Category Archives: Manchester Community Plan

Manchester Plan Update: Public Hearing Set for Oct. 23

Katrina Knutson, the Kitsap County staff member who has been shepherding the update of the Manchester Plan, presented the proposed final draft to the county’s Planning Commission today. The commission will take public comment on the plan (your second to last chance) Oct. 23. The county commissioners are expected to vote on the plan before the end of 2007 (with one more public hearing before that board). The plan is the result of a year’s worth of work on the part of county planning staff and a citizens’ committee.

Here’s the notice about the meeting, and how to see a copy of the draft plan:

A public hearing on the proposed update of the Manchester Community Plan will be held before the Kitsap County Planning Commission at 6:30 p.m. Oct. 23 in the county’s administration building, 614 Division St., Port Orchard. For a copy of the plan, or to send written comments, e-mail Katrina Knutson at or mail them to her at 614 Division St. MS-36, Port Orchard, 98366. For more information and to view the plan online, visit; from there click on “Kitsap County Sub-area PLans Web Page then “Manchester Community Plan.”

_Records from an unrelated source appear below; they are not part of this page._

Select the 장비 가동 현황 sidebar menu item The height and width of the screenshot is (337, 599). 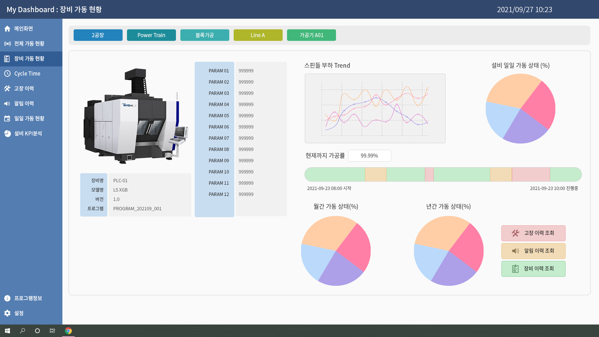tap(31, 59)
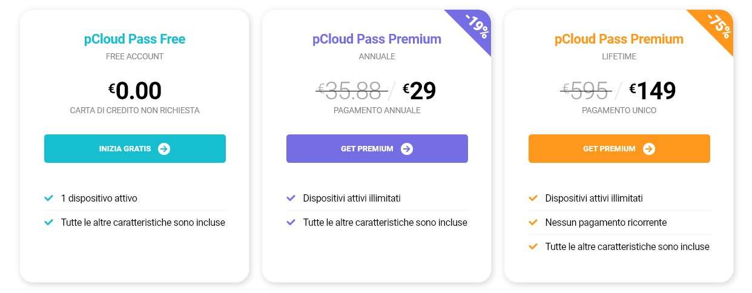The height and width of the screenshot is (293, 752).
Task: Click the arrow icon on Inizia Gratis button
Action: [x=164, y=149]
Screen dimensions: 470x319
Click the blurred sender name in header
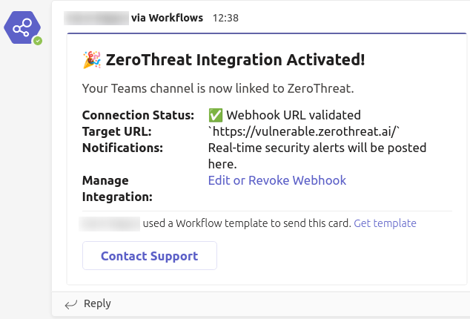(96, 18)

Manchester Plan on the Verge of Adoption

The Kitsap County Board of Commissioners has announced it will make a decision on the proposed Manchester Plan in December, setting wheels in motion for the plan’s adoption as part of the county’s Comprehensive Plan by the start of 2008. This follows months of work on the part of Manchester residents and county staff to craft an update to the 2002 Manchester Plan.

County staff hope to keep the adoption of the plan on track and, at the same time, mollify property owners seeking to develop in downtown Manchester by making a special provision. They will not incorporate into the plan consideration of properties that could be reclassified for different types of land use (in most cases owners seeking to develop at higher densities), but they will accept applications for site specific land use reclassifications earlier than usual (beginning in November, instead of next March). If such applications make it through all the hoops, the earliest they could become effective would be late 2008.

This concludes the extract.